What is expected:
Turn every line of the records below into a JSON list of strings, one string per line, with blank lines dropped. Leave the pictures out of the answer.

>> Begin Data for the task

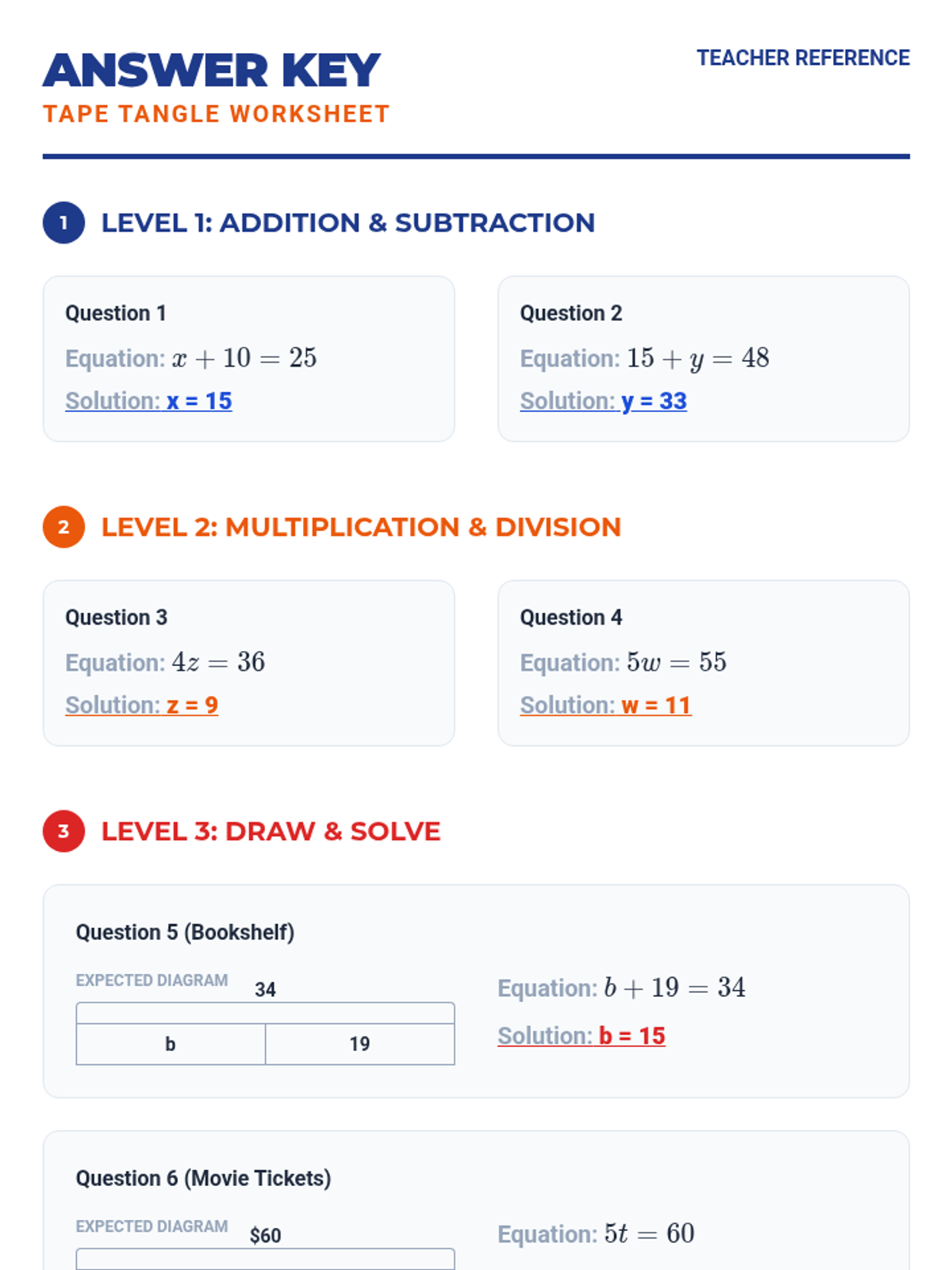Follow the solution w = 11 link
Image resolution: width=952 pixels, height=1270 pixels.
605,705
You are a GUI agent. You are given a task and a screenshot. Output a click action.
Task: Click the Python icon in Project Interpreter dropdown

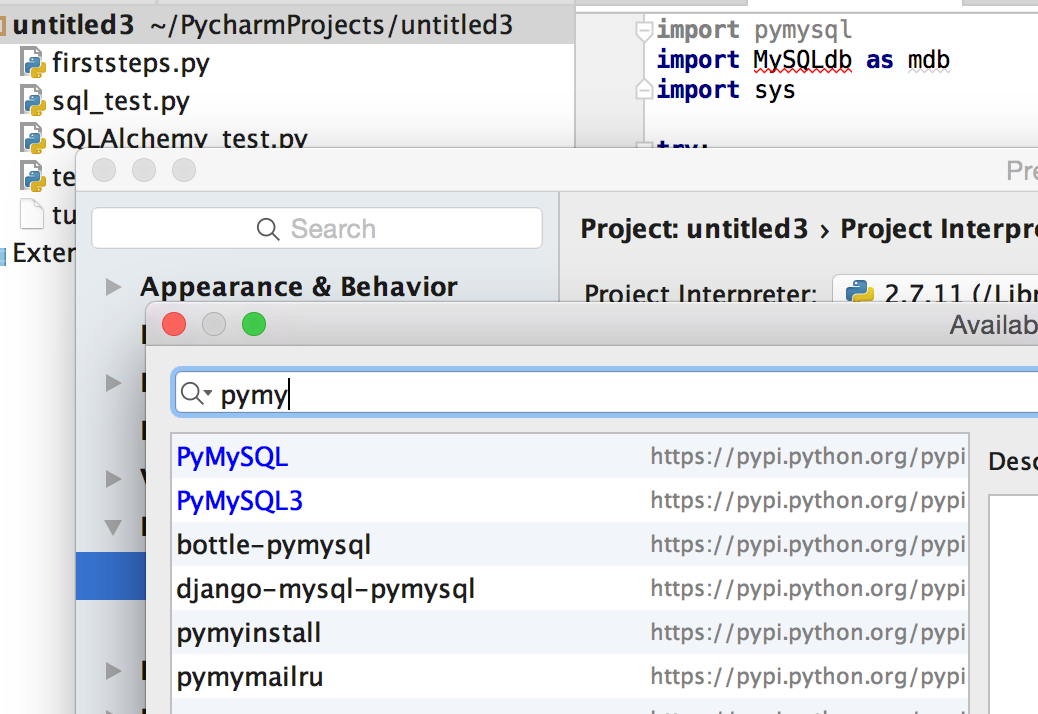tap(858, 294)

>> End Data for the task

Finished exercise:
[
  "Follow the solution w = 11 link",
  "Image resolution: width=952 pixels, height=1270 pixels.",
  "605,705",
  "You are a GUI agent. You are given a task and a screenshot. Output a click action.",
  "Task: Click the Python icon in Project Interpreter dropdown",
  "tap(858, 294)"
]